By Loren Adams, 10 July 2011
America is scarred by a prominent fault-line. It’s been there since the nation’s birth. Geographically, it follows the Potomac and Ohio Rivers, tracks roughly the 32nd parallel, then drops to the Rio Grande east of New Mexico. Conversely, the great divide cannot be simplified as purely geographic, for it cuts through households in all 50 states. On the other hand, the Blue-Red state schism resembles the Blue-Gray split 150-years before. The Old Confederacy has risen again in the 21st, and you can see it clearly displayed on election night maps.

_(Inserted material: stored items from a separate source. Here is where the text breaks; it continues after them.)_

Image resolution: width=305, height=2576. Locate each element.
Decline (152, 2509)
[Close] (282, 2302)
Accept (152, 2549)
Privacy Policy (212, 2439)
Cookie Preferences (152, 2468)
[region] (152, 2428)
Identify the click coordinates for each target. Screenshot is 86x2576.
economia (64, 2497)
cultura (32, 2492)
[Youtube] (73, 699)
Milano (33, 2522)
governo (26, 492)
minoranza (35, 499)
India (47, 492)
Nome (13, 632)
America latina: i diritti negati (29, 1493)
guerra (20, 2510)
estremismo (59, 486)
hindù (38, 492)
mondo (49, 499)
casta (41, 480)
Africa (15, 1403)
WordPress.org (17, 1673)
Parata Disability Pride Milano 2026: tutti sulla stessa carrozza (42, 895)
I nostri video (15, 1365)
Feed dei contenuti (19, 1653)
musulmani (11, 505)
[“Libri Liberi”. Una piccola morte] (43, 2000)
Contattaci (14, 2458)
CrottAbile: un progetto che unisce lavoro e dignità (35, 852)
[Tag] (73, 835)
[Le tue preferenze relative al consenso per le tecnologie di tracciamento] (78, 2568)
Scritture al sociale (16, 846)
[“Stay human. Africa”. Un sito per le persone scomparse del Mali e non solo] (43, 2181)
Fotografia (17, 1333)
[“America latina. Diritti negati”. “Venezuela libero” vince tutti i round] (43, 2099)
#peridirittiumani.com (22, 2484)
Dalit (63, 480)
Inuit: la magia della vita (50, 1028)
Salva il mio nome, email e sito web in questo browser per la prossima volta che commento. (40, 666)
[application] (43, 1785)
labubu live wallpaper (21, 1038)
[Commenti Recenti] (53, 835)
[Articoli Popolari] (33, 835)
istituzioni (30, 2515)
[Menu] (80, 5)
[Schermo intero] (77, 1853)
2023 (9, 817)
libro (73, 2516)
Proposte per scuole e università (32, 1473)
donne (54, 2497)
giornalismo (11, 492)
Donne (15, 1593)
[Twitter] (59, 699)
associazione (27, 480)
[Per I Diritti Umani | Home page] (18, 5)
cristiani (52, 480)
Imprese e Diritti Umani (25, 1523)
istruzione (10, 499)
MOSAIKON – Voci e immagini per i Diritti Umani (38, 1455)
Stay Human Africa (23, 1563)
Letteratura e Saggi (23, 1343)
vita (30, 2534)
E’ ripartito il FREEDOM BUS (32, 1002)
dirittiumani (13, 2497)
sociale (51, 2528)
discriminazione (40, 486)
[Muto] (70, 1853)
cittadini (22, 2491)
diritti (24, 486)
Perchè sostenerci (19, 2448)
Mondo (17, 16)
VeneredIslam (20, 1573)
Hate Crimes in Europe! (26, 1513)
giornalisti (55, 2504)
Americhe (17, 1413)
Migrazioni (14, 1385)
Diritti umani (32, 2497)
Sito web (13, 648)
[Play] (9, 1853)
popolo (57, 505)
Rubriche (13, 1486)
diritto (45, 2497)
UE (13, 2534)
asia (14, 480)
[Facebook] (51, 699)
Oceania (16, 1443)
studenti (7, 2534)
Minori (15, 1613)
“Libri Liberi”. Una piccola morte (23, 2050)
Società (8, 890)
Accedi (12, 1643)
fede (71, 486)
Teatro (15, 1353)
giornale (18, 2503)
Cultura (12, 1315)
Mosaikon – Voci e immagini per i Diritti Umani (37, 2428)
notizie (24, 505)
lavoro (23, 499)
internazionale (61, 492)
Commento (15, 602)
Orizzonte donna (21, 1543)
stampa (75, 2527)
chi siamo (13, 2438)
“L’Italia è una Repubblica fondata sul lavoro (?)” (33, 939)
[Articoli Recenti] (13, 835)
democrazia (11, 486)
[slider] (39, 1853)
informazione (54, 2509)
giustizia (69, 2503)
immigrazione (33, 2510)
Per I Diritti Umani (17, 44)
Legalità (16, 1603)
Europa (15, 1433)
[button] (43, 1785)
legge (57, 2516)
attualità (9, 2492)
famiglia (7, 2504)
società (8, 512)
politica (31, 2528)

Yet it’s more complex. The divide is also apparent between religious bodies. Fundamentalist denominations are on one side; mainline denominations on the other. Traditional class warfare also plays a dynamic on the fault-line; the “have’s” (and those that identify with the rich ‘cause they want to be also) are principally on the red team while the “have-not’s” (and those that empathize with the poor and middle class) are on the blue.
At this time in U.S. history, the divide is widening again to dangerous levels, and there are several factors contributing: Political polarization, income disparity, unemployment, homelessness, unfair global trade agreements that re-sanction slave labor, the “dumbing-down” of society, corporate takeover of media and elections, and burgeoning religious movements identifying with the affluent in contradiction to original doctrine.
And at the heart of the great divide is the modern Republican Party. Its political operatives made a conscious decision three decades ago to win at any cost, including compromising traditional values that moderated our political system to civility and accepted standards of discourse. No longer is there a conscience to constrain; all tactics are on-the-table. As part of the conscious decision to include the unconscionable, the GOP has embraced deceit, fear, greed, and hate as part of its fabric. The composition is damaging to the nation as a whole, not just the party, and they care not. All that matters is objective; winning is the only thing that counts. The end justifies the means.